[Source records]
Segment Open

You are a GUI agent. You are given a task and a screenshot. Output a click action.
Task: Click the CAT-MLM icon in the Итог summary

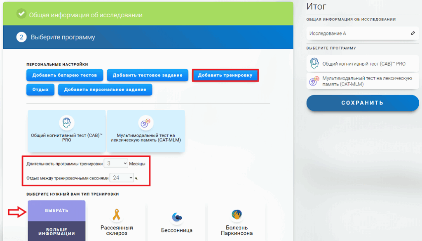pyautogui.click(x=314, y=81)
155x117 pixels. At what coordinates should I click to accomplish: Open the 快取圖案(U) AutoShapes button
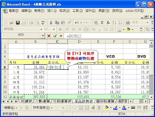point(43,108)
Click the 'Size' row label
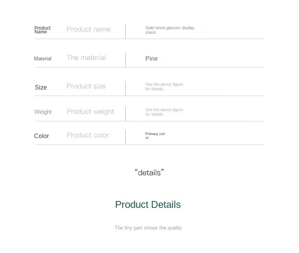 click(41, 87)
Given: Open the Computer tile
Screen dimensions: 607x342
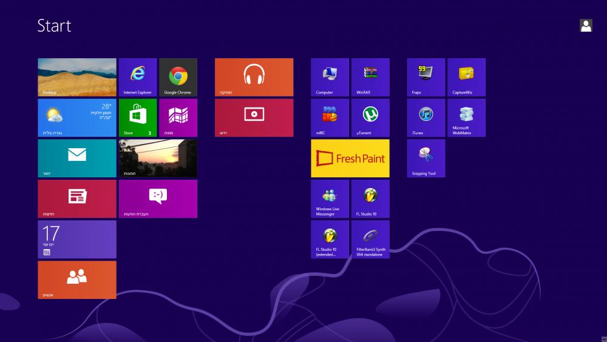Looking at the screenshot, I should 330,77.
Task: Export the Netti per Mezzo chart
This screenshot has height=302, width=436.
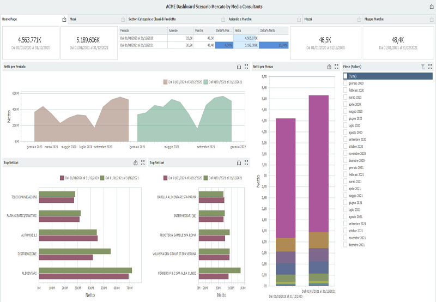Action: tap(329, 67)
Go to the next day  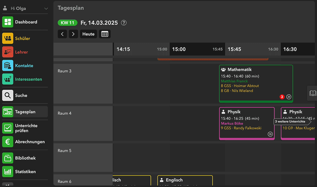[x=73, y=34]
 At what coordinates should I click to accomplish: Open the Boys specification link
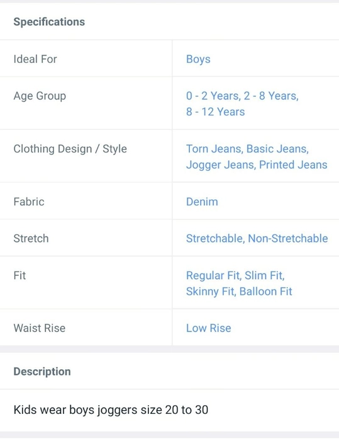[x=198, y=59]
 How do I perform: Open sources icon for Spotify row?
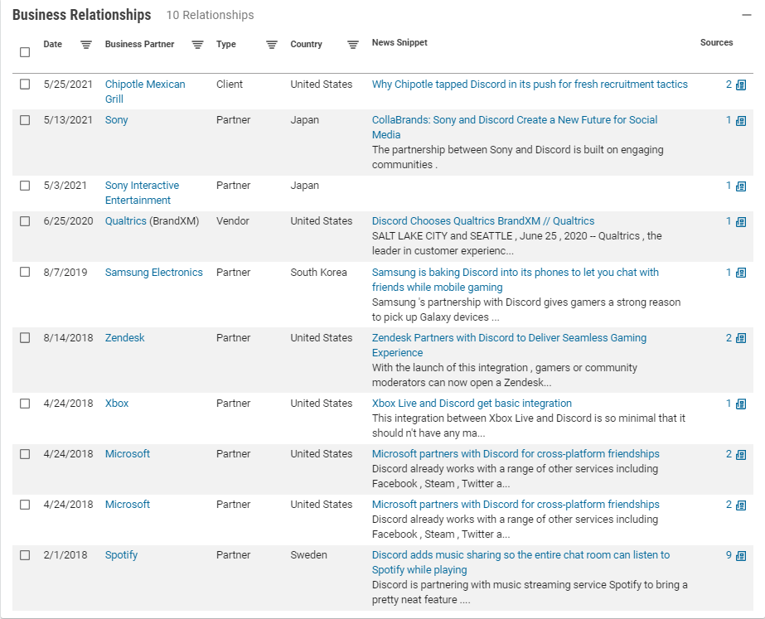741,555
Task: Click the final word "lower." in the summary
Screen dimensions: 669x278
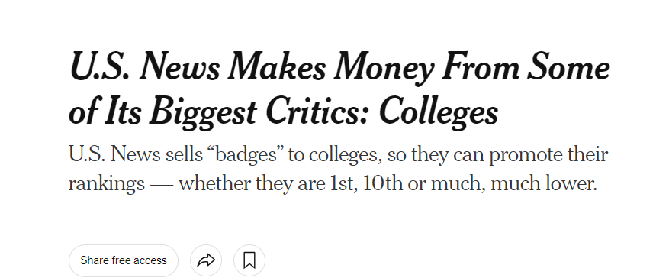Action: click(571, 184)
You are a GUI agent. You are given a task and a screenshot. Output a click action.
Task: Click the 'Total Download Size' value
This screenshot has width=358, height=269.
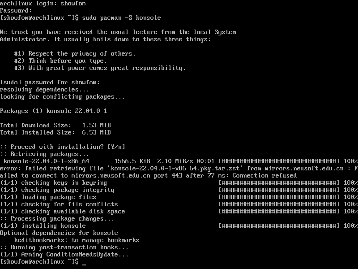click(x=96, y=126)
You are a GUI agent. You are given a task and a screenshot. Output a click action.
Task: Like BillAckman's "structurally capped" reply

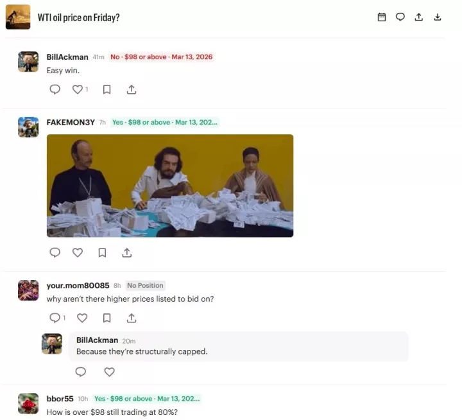[109, 372]
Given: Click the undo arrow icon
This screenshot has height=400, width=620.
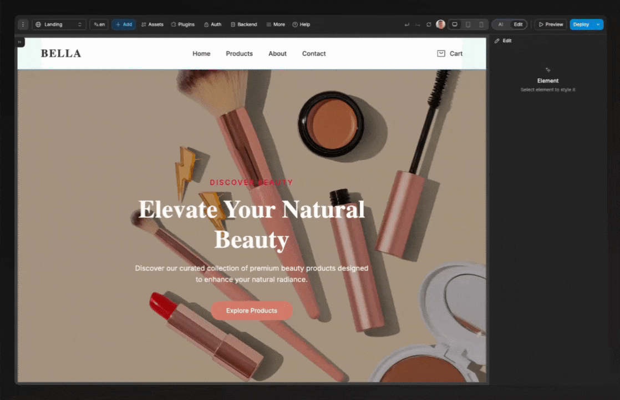Looking at the screenshot, I should click(x=407, y=24).
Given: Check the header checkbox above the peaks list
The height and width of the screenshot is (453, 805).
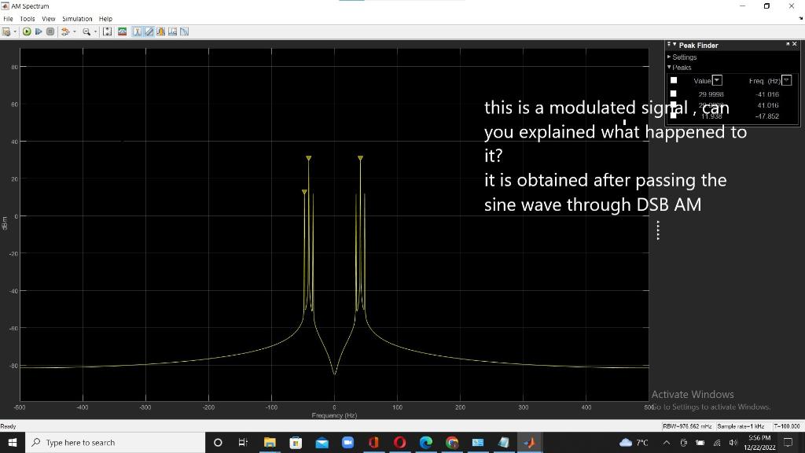Looking at the screenshot, I should 675,79.
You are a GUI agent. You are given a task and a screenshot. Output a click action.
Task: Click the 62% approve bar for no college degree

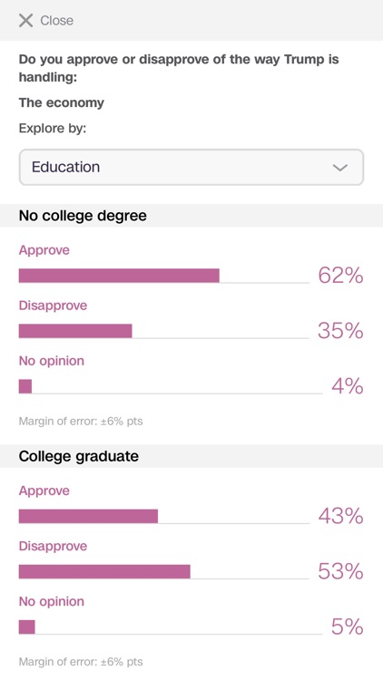(x=119, y=276)
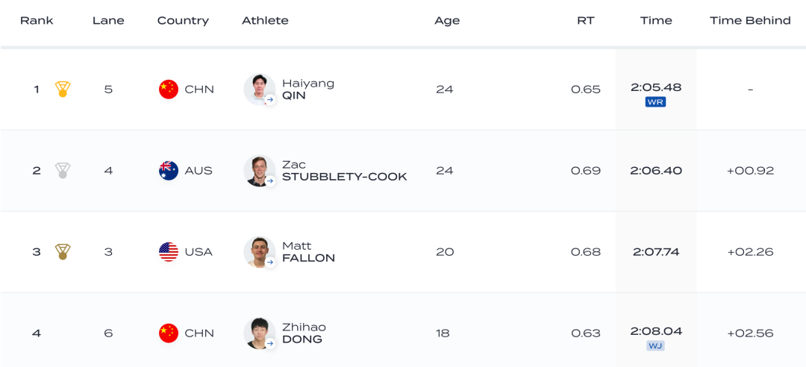Viewport: 806px width, 367px height.
Task: Open Haiyang Qin's profile photo
Action: 259,90

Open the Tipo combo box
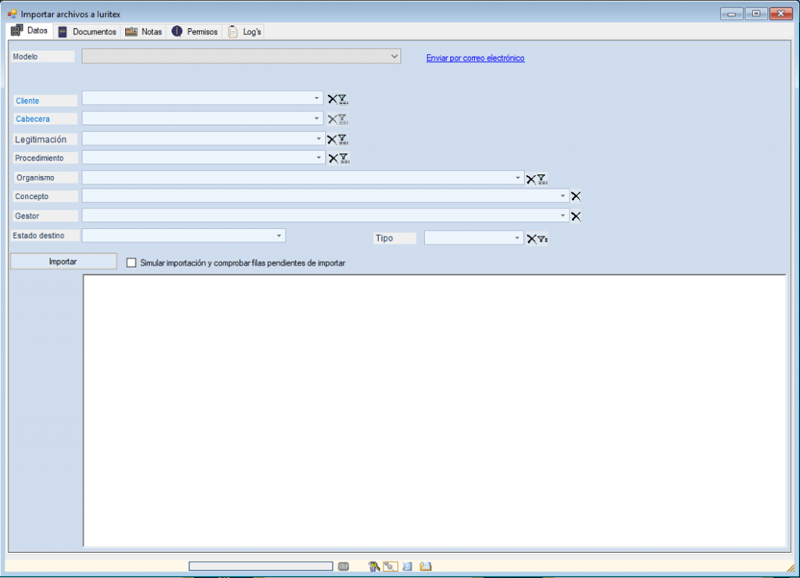coord(516,238)
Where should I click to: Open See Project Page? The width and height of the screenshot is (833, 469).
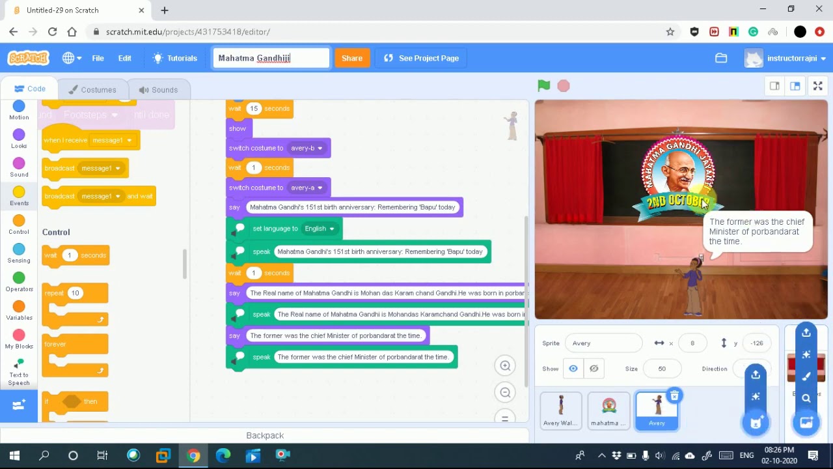(x=421, y=58)
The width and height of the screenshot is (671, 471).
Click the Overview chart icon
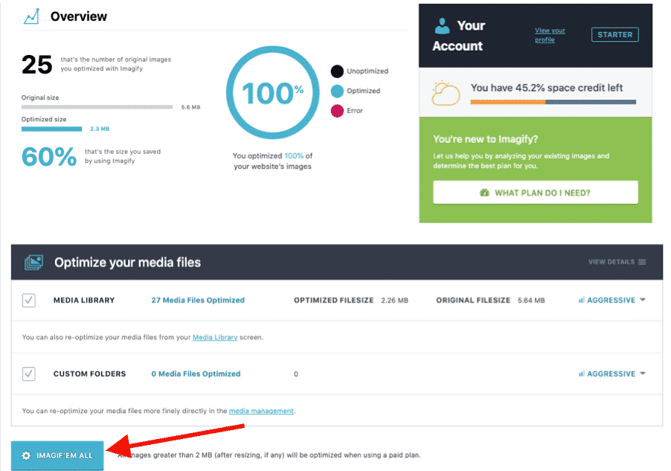tap(31, 16)
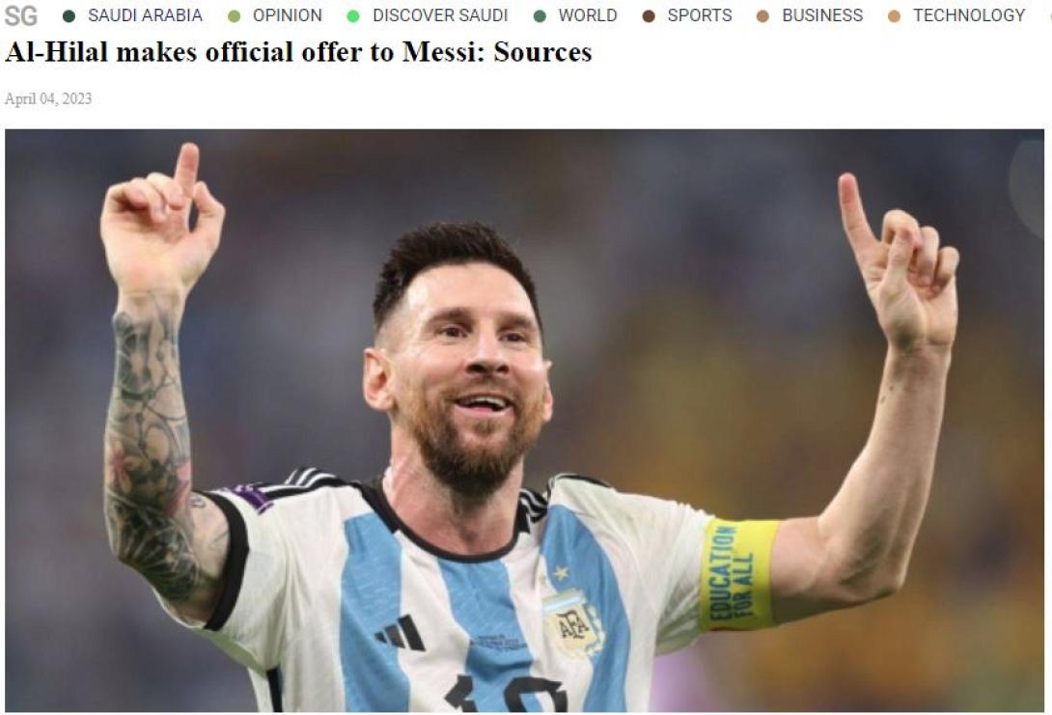
Task: Open the article photo of the footballer
Action: (525, 420)
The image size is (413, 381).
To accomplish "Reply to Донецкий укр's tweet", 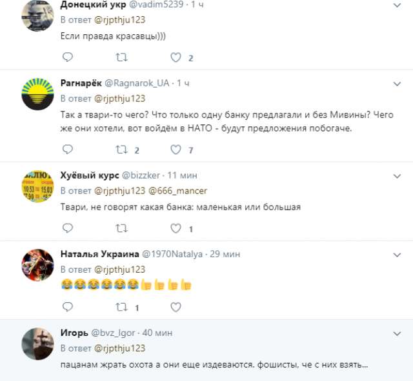I will click(67, 58).
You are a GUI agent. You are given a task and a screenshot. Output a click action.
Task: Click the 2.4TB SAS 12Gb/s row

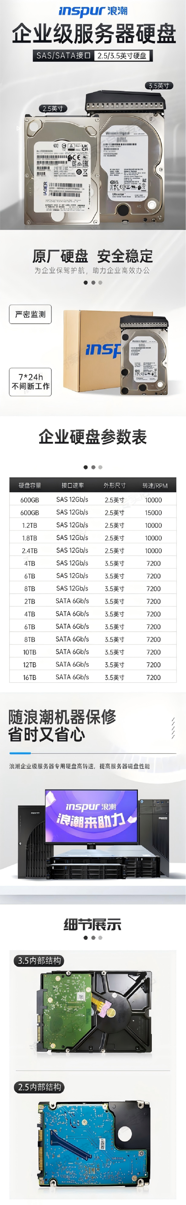click(93, 551)
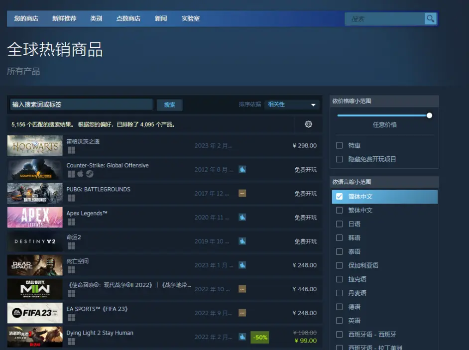Check the 日语 language filter
The image size is (469, 350).
pos(340,224)
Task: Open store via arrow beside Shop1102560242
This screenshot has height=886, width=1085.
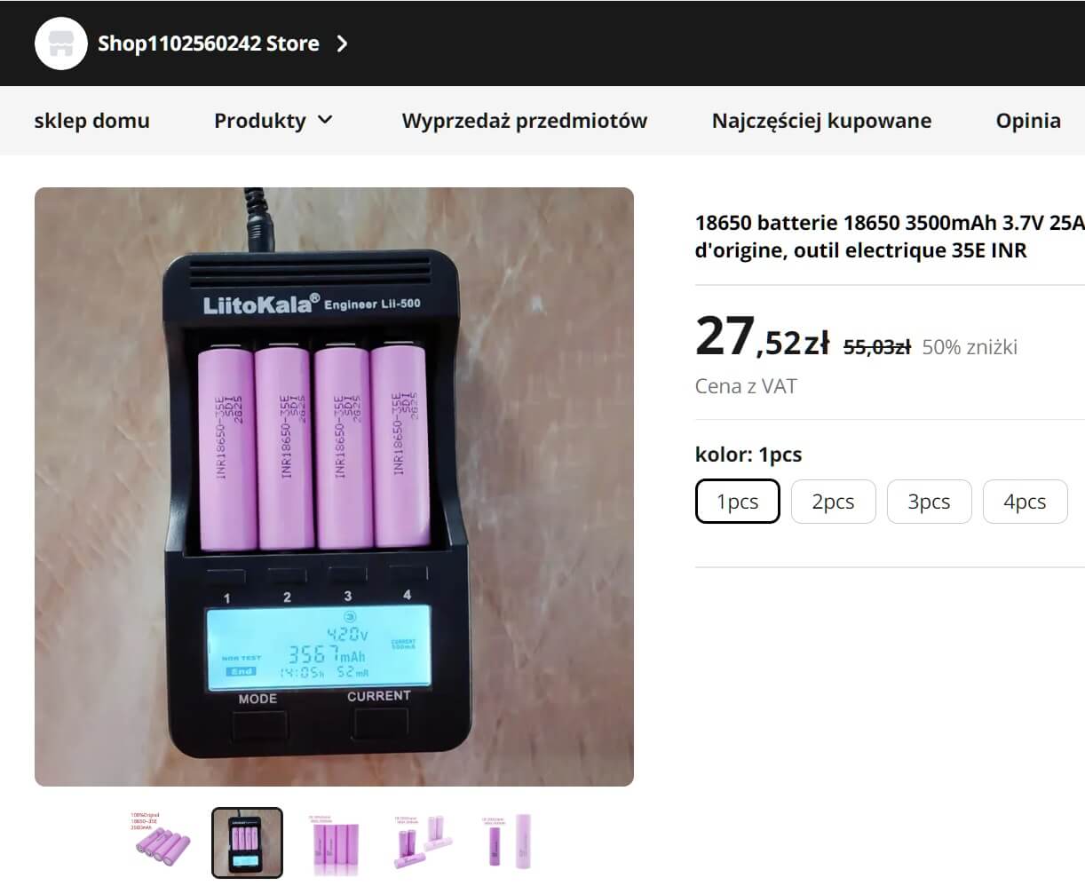Action: click(x=343, y=44)
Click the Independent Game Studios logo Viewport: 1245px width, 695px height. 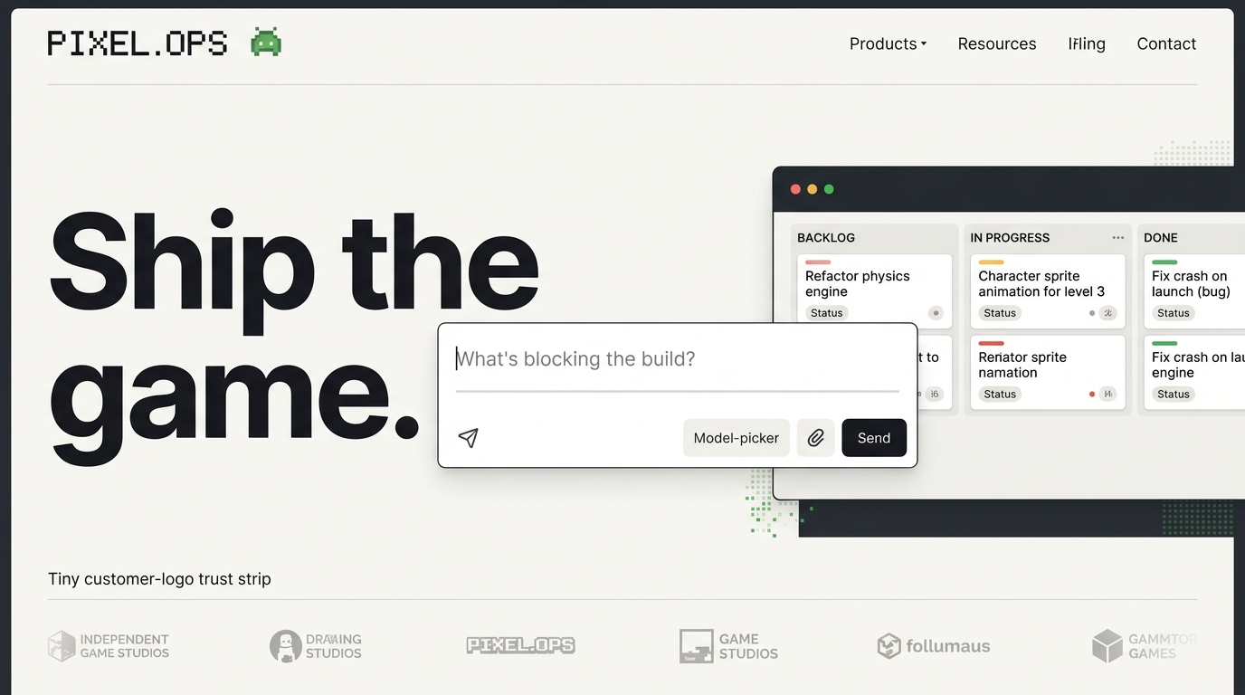point(109,646)
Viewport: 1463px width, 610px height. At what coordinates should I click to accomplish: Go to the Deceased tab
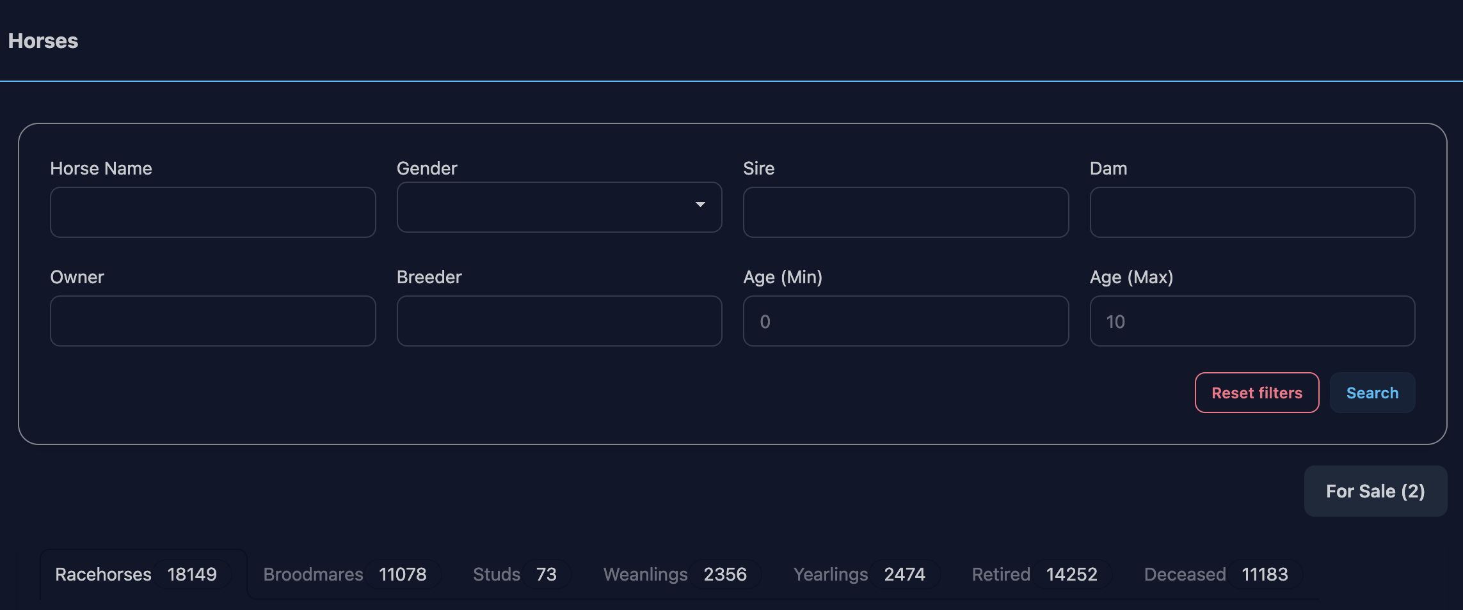click(x=1216, y=574)
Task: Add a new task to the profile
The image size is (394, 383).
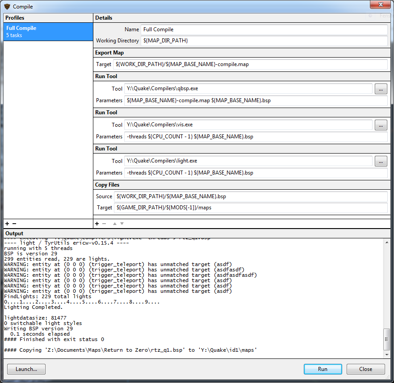Action: coord(97,223)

Segment Closed

# Exercise objective
Using only the data above, copy out the lines that include the word "arrow".

# Task output
Given: Click the undo arrow icon
Task: Open store via arrow beside Shop1102560242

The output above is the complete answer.